Ademais, Rodrigues, Assmar e Jablonski (2002) asseveram que as atitudes são oriundas do processo de socialização, resultam da aprendizagem e são decorrentes dos traços individuais da personalidade ou de fatores determinantes sociais expressos por meio dos componentes cognitivos, afetivos e comportamentais. No âmbito do componente cognitivo, que engloba crenças, preconceitos e conhecimentos, o trabalho ou a representação deste, relaciona-se com atitudes relativas a esse objeto. O componente afetivo, por seu turno, revela as características nítidas das atitudes sociais, com implicações de sentimentos favoráveis ou desfavoráveis e, por fim, o componente comportamental, gerado em decorrência da interação entre os anteriores, que prevê a ação do indivíduo na intenção de adotar determinado comportamento. É esse conjunto de componentes que está por trás das atitudes que traduzem e explicitam as diferentes visões, concepções, representações sobre o trabalho que cada indivíduo apresenta e que por vezes resultam em conflitos interiores, bem como em conflitos no ambiente de trabalho.

Ao reconhecer a impossibilidade de se poder prescrever ou decretar sentido ao trabalho, Lhuilier (2013) traça o claro limite entre sentido e significado, circunscrevendo a grande diferença entre eles. Estende, porém a abrangência do sentido ao afirmar que ele é “sempre construído num duplo movimento de investimento de desejos inconscientes e de validações sociais.” (p. 486).

Além disso, o trabalho - como ação, atividade - adquire sentido quando há reconhecimento para o seu resultado, primeiro pelo próprio trabalhador quando esse trabalho corresponde aos seus valores e ideais; depois quando é reconhecido pelos outros.
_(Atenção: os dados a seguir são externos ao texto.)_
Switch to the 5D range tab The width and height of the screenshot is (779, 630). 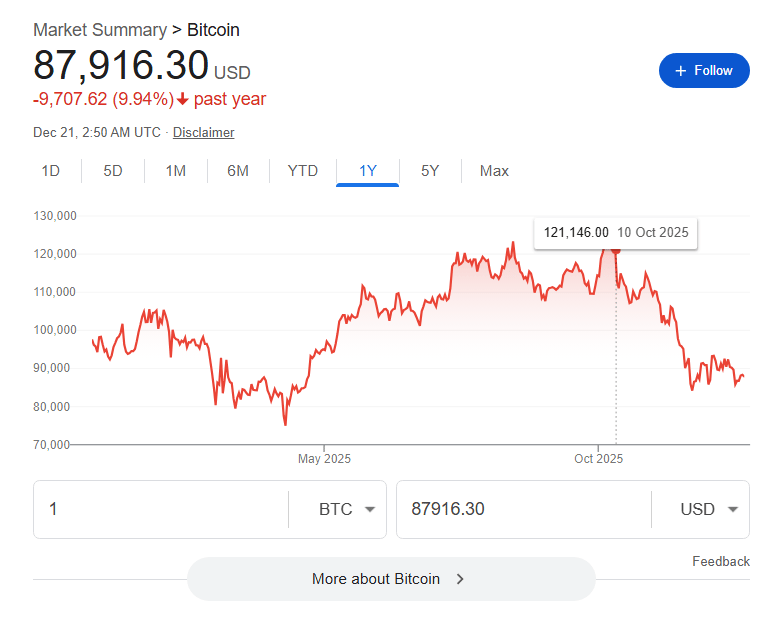tap(113, 171)
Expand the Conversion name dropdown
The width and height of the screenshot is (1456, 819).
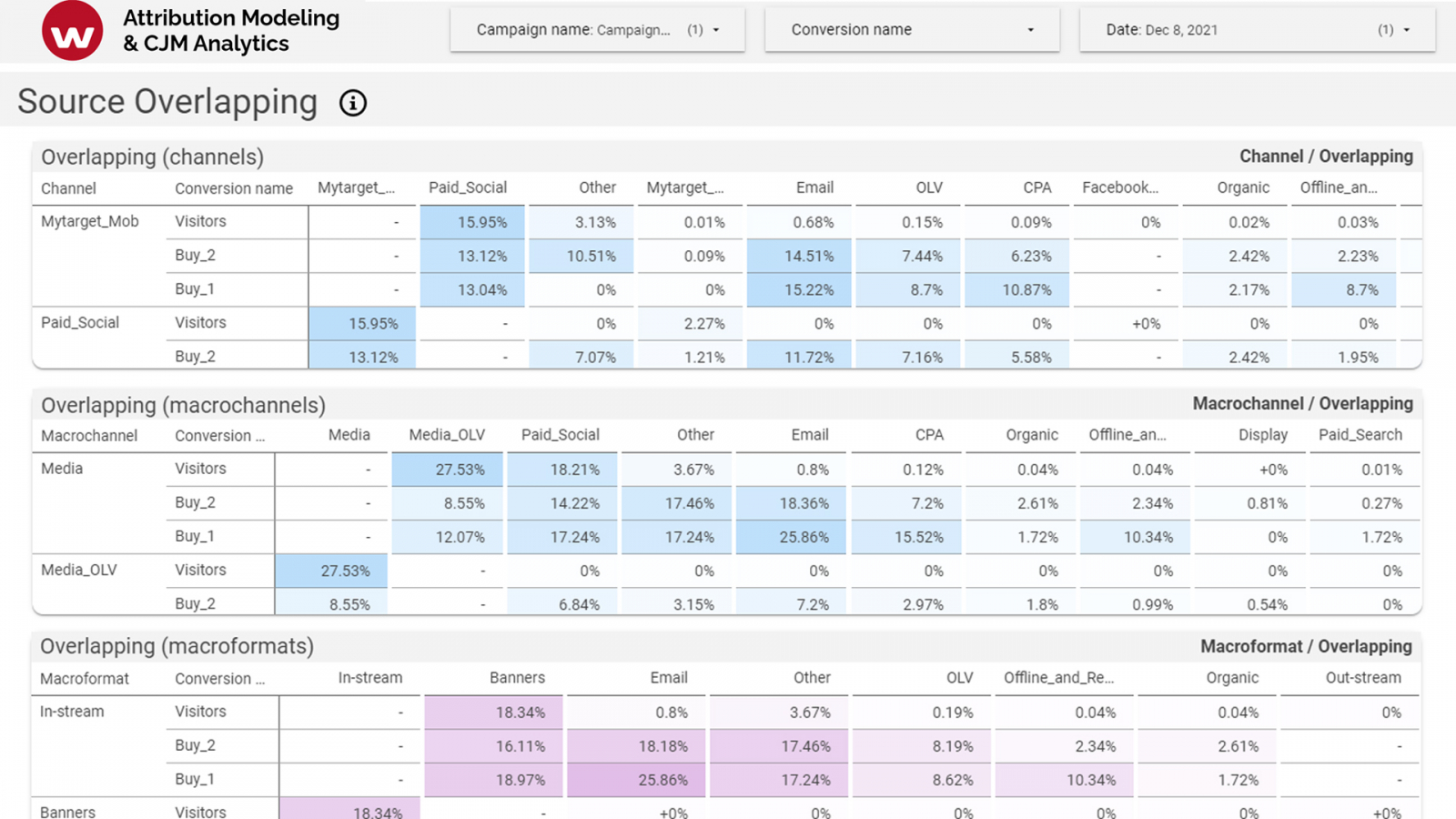click(912, 30)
Nessa situação ocorre a boa “utilização de si”, termo eleito por Lhuilier (2013), mais bem abordado no próximo parágrafo, com a identidade se estabelecendo pelo processo de

criação, com a criatura manifestando sua singularidade, impondo a sua marca nas suas práticas de trabalho.

A concepção marxista do trabalho está relacionada com a dualidade da “utilização de si” por Lhuilier (2013). Para a autora é pela atividade que o palco do trabalho se revela, podendo apresentar uma das facetas: ou o trabalho sonhado, desejado, ou o trabalho prescrito, num encontro único do sujeito consigo mesmo, com o outro e com o trabalho real, experienciado. Na autorrelação, o sujeito se depara com seus recursos potenciais, limitações, motivações, desejos conscientes e inconscientes que se configuram como fantasmas circunscritos ao seu empenho no trabalho. A contribuição do trabalho na construção – ou desconstrução – do sujeito passa pela utilização que ele permite que os outros façam de si e o que ele próprio utiliza de si. Essa dualidade da “utilização de si” encontra ressonância na história pessoal e no contexto social podendo adquirir significado positivo quando a contribuição dada com o seu trabalho é essencial para a vida comum e oferece acesso à realização pessoal na esfera social.

É nesse sentido que encontra eco em Marx, quando esse trabalho está associado à criatividade, à liberdade, pois é pela atividade que o homem, ao transformar a natureza, também transforma a sua natureza. Contudo, a versão oposta, quando essa utilização de si não encontra sentido na identificação com as atividades, ou não é valorizada pela contribuição dada, pelo retorno recebido em termos de identificação e reconhecimento, então o trabalho passa a apresentar uma versão negativa, um castigo, a maldição do pecado original, como identificado pela autora ao complementar que o trabalho sai da dimensão emancipadora e evidencia apenas seu caráter de necessidade, de constrangimento.

O trabalho ainda é uma atividade central na vida das pessoas, importante para o processo de identidade e para a construção de si mesmo. Como descrito anteriormente, o

trabalho pode assumir um significado positivo ou negativo, sendo esse significado dinâmico, que se modifica diante de novas situações, de novos contextos históricos, sociais, culturais e econômicos. Desse modo, sendo o trabalho uma esfera muito importante na vida, torna-se válido refletir sobre sua contribuição para a qualidade de vida das pessoas.